> Entries provided:
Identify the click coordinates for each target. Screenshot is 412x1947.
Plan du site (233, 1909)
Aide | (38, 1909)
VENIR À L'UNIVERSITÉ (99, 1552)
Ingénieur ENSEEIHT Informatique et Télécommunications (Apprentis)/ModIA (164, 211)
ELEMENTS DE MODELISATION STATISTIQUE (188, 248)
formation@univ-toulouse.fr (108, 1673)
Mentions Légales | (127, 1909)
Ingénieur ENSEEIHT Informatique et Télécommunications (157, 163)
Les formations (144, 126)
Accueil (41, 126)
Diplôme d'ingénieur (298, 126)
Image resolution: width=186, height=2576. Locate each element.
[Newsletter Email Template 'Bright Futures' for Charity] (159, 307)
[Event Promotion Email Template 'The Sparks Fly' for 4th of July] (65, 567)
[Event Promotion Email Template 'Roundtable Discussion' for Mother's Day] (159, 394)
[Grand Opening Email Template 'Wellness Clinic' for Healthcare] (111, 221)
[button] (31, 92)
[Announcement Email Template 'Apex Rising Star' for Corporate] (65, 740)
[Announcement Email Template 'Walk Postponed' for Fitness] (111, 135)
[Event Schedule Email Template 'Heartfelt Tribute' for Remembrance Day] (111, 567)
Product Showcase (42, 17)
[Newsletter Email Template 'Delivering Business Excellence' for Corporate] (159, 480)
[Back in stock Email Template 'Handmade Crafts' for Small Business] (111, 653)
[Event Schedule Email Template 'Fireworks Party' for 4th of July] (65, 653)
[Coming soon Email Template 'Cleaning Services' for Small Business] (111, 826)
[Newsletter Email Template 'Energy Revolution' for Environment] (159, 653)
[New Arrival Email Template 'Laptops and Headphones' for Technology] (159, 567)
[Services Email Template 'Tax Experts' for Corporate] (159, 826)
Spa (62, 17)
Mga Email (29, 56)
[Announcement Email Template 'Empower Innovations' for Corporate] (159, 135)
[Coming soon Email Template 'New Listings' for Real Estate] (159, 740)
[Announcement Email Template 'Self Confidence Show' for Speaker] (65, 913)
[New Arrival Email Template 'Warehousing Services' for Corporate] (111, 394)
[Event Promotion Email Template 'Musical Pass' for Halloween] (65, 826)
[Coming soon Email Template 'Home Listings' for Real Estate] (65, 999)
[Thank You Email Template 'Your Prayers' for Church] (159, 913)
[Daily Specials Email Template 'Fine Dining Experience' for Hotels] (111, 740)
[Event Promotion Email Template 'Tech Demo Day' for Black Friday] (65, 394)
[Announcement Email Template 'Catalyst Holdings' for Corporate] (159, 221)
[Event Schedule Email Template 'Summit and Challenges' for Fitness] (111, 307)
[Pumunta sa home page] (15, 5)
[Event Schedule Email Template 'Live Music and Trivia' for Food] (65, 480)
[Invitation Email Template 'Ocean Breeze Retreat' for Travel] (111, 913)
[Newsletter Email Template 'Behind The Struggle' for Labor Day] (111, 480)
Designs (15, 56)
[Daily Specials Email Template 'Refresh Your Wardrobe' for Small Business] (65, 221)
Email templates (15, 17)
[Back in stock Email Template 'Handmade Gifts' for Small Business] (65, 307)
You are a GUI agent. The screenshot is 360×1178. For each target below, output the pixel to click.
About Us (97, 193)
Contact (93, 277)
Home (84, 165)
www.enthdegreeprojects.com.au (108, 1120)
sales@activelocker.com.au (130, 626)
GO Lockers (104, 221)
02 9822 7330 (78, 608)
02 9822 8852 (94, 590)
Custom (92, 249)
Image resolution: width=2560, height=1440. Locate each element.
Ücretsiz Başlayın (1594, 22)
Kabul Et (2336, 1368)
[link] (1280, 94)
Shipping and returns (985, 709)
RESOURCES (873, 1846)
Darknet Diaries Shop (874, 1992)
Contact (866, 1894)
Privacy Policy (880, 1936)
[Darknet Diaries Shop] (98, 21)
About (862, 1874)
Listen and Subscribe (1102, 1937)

> Task details:
Look through the listing and extract every line with "Back" in it.

> Result:
[Back in stock Email Template 'Handmade Crafts' for Small Business] (111, 653)
[Back in stock Email Template 'Handmade Gifts' for Small Business] (65, 307)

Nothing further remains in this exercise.